I used to cut my hair, for decades. We had a mirror on a set-in cabinet behind the larger mirrors with fold-in side mirrors. It was easy when I kept my hair one length .. usually shoulder-length or longer.
Now, I go to a salon as I have layers, and can't do low-lights myself.

You need good, sharp, hairdresser scissors to do a good job.


----------



## Catlady

Pinky said:


> I used to cut my hair, for decades. We had a mirror on a set-in cabinet behind the larger mirrors with fold-in side mirrors. It was easy when I kept my hair one length .. usually shoulder-length or longer.
> Now, I go to a salon as I have layers, and can't do low-lights myself.  You need good, sharp, hairdresser scissors to do a good job.



One of my young co-workers had long blond hair.  She told me that she would tie her hair in a pony-tail at the top of her head close to the front and snip it off.  Her hair would be shorter, even, and in layers.  Worked good, but that's easy to do with long hair.  At my age I like to wear it much shorter, around the base of the neck.  My hair is wavy so it's hard to see a bad snip, anyway.  I'm saving a bundle and I like that.  I did buy haircutting scissors at Amazon.


----------



## Ladybj

My hair stylist charge about $45.. I give her $60.  I am very pleased with the results.  I go about once a month.


----------



## Ladybj

Raven said:


> What percentage is proper, is it 10%, 15%, 20% or more?
> Does it depend on how pleased you are with the results or other factors, like how long you had to wait?

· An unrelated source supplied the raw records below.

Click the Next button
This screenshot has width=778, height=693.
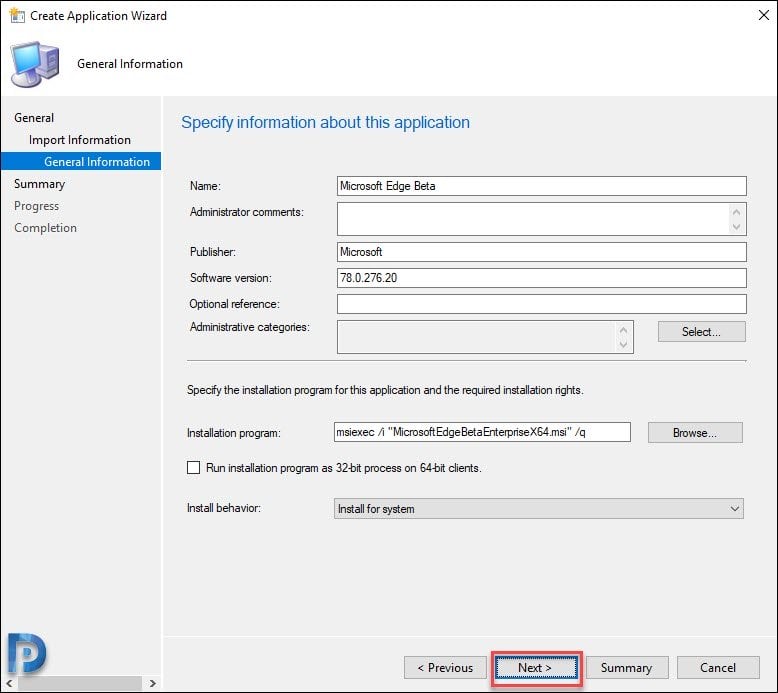[x=536, y=668]
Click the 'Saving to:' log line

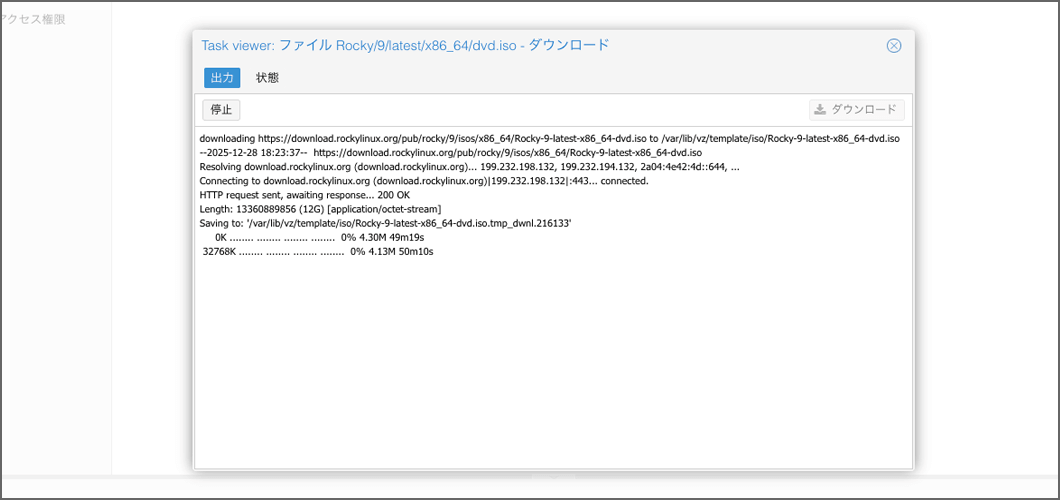385,223
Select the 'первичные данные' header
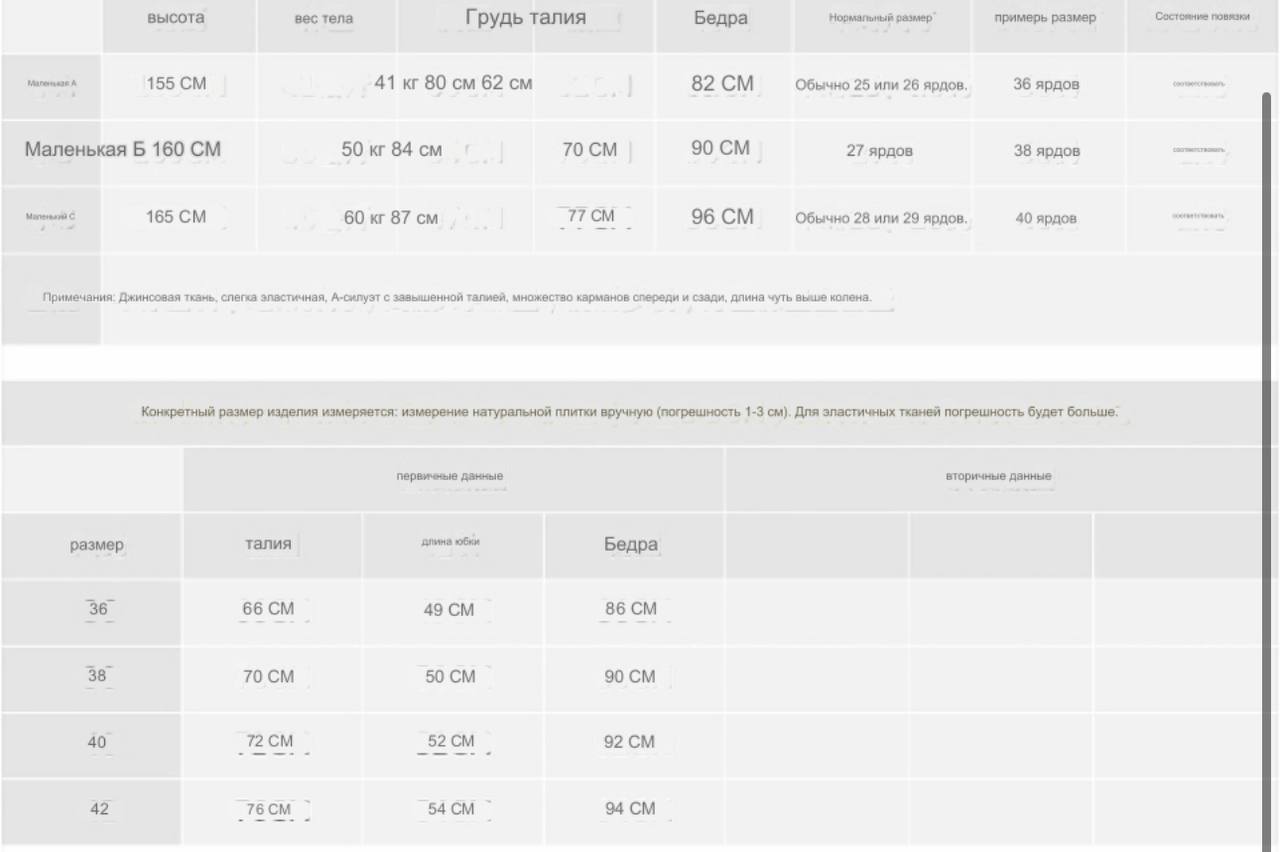Image resolution: width=1280 pixels, height=852 pixels. click(x=450, y=477)
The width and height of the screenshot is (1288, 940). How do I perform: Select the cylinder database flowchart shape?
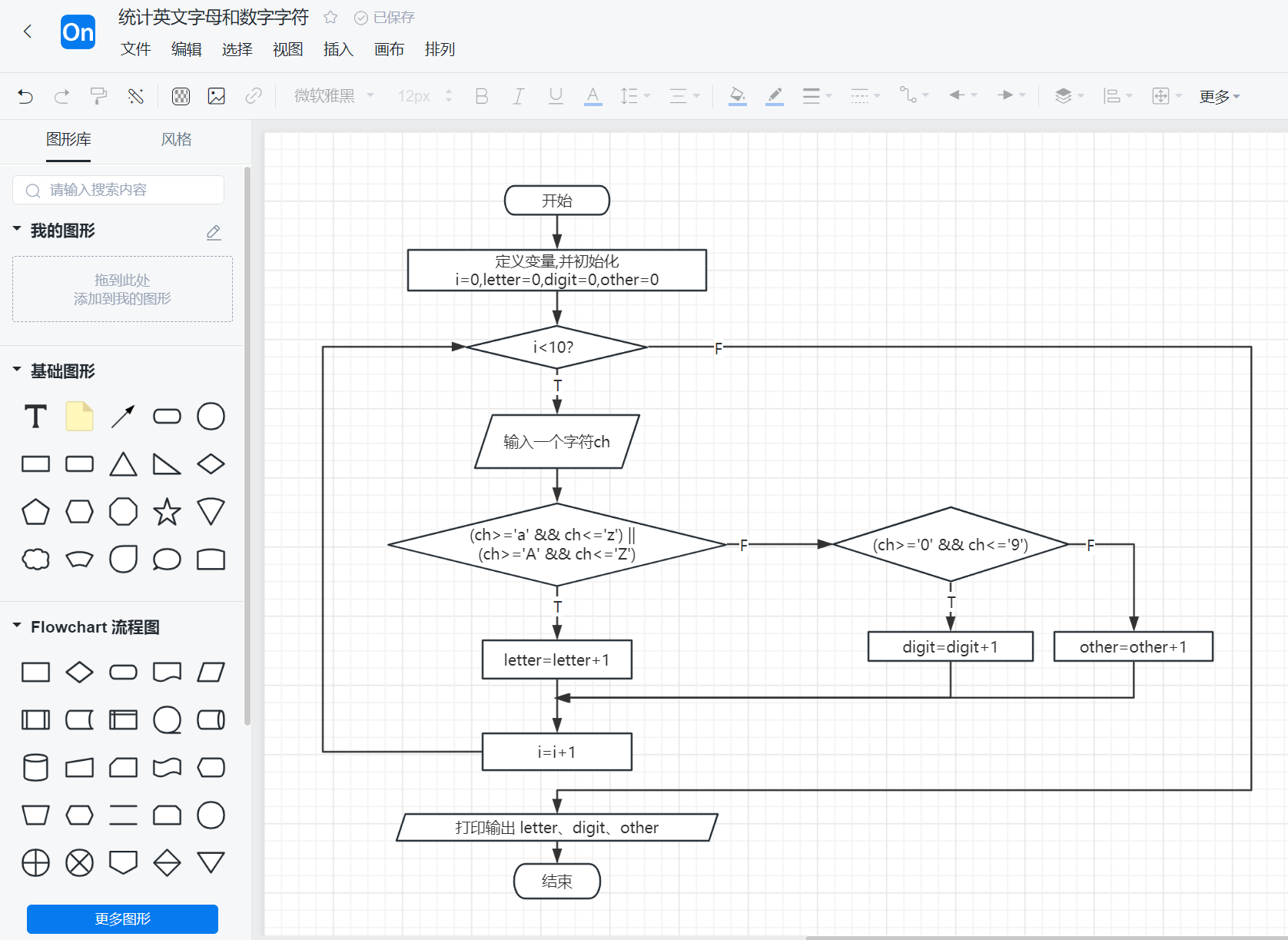(x=35, y=767)
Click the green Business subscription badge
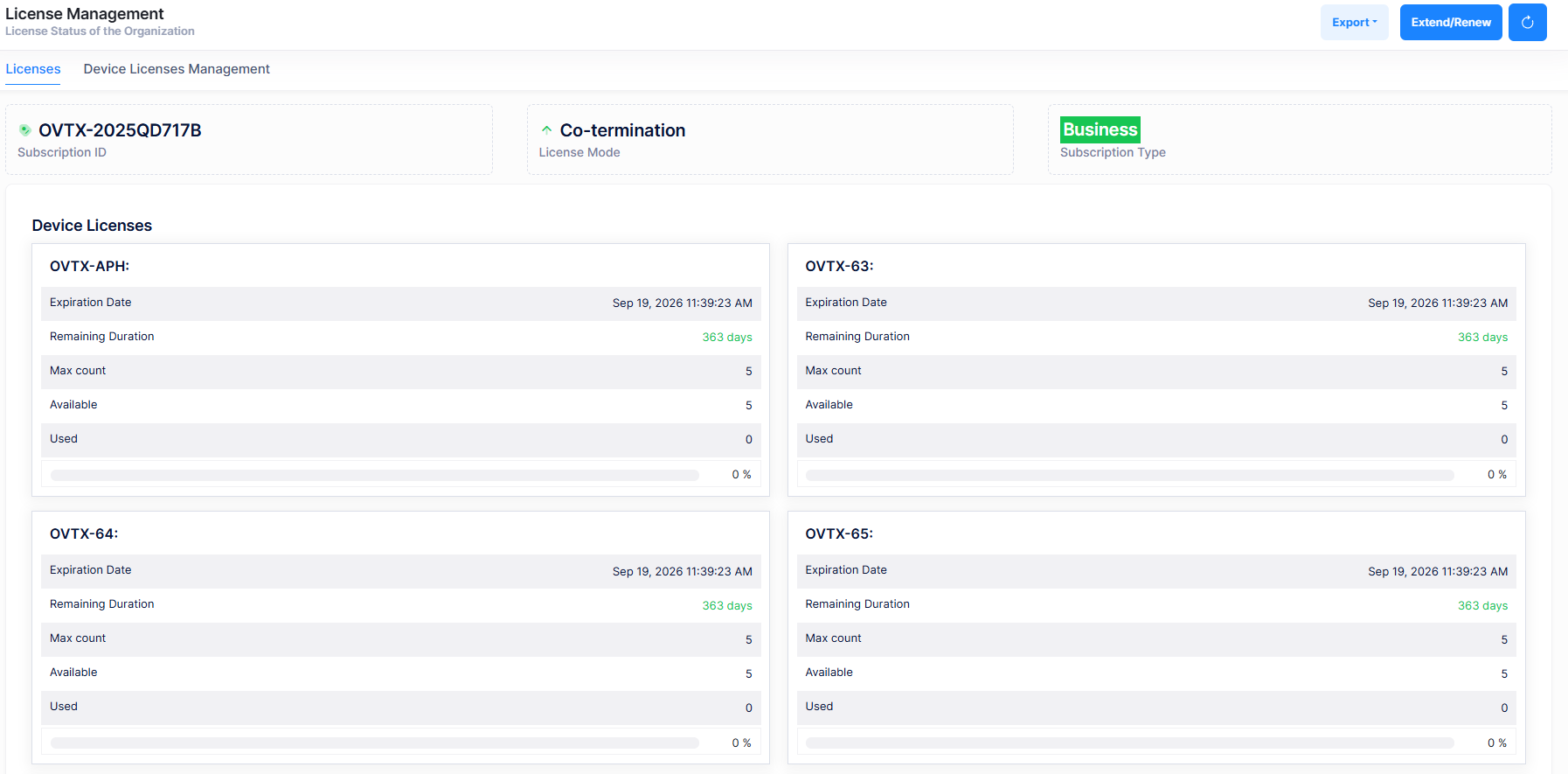Screen dimensions: 1568x774 (1100, 129)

For me, it depends on how pleased I am.. but I am pretty pleased with my stylist, therefore I tip pretty good.


----------



## Catlady

Ladybj said:


> My hair stylist charge about $45.. I give her $60.  I am very pleased with the results.  I go about once a month.


You give her a 30% tip?   WOW!


----------



## Ladybj

Catlady said:


> You give her a 30% tip?   WOW!


I have been going to her for years... very pleased with the results.  When I am blessed, I pass it on to others.  Not sure what the percentage was.


----------



## pleinmont

As my hairstylist is me, I don't tip myself. I like my hair very short so run the clippers over it once a week and do my husband's hair at the same time, it takes a couple of minutes each.


----------